A Telephone Call that Made All the Difference

The camellia, Mum's favourite flower
The camellia, Mum’s favourite flower (Creative Commons licence)

It is a Sunday in March 2012. I have had only a few hours’ sleep. My mother died in the early hours of the morning, and now I am sitting on the bamboo frame sofa in her old conservatory with a paper list divided into two before me, the cordless phone in my lap.

My sister and I have been through Mum’s address book and written down the numbers of everyone to call. Some names are familiar to us, those of people we’ve often seen at her house in the years since she fell ill. Others are now-misted figures from our childhoods, who, nevertheless, we think we ought to let know.

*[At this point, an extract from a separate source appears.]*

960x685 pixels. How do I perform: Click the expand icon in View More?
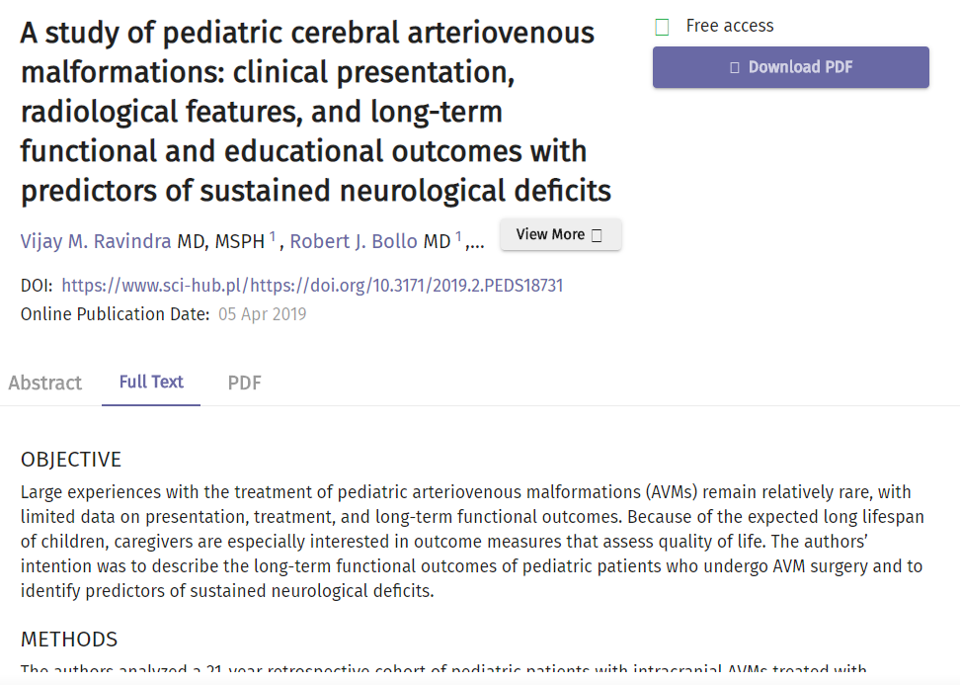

I have added Emma Claire to my half of the list. She is the first person I call.

By the time I end the last of those conversations, perhaps an hour-and-a-half later, I will feel as if part of me has been sapped away through the earpiece of the phone. I’ll have heard everyone say how sorry they are. Some will have cried, with such emotion in a few cases that I’ve found myself saying things I don’t mean, trying to show them a supposed bright side to what’s really just a sad, sad situation.

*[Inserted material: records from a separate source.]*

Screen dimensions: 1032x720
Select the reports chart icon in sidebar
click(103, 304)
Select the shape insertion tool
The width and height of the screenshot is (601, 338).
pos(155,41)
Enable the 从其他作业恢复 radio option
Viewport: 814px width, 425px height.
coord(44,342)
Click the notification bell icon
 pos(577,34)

Talking with Em is nothing like that. She’s sincere but brief in her condolences, sensing without me having to tell her that I can’t linger over this call. She tells me that we will talk again later, and that she will help in any way she can.

Emma Claire is not the only person who makes this kind offer. Over the next few days, many people will tell my sister and me that they want to help. But the thing is, usually they can’t. No one else can make the arrangements for our mother’s funeral, organise her death certificate, deal with the coroner or the hospital. No one else can decide at which hotel she’d have wanted us to arrange her funeral tea, or the words to be carved on her grave.

Of course, Em can’t help with any of this either. Where she swoops in and makes all the difference is with my work. In my grief-muddled state on that first Sunday, I am convinced I only need three days off in order to get on with arrangements. I plan to go back to London to teach a university class on the Thursday before returning to my mother’s home again.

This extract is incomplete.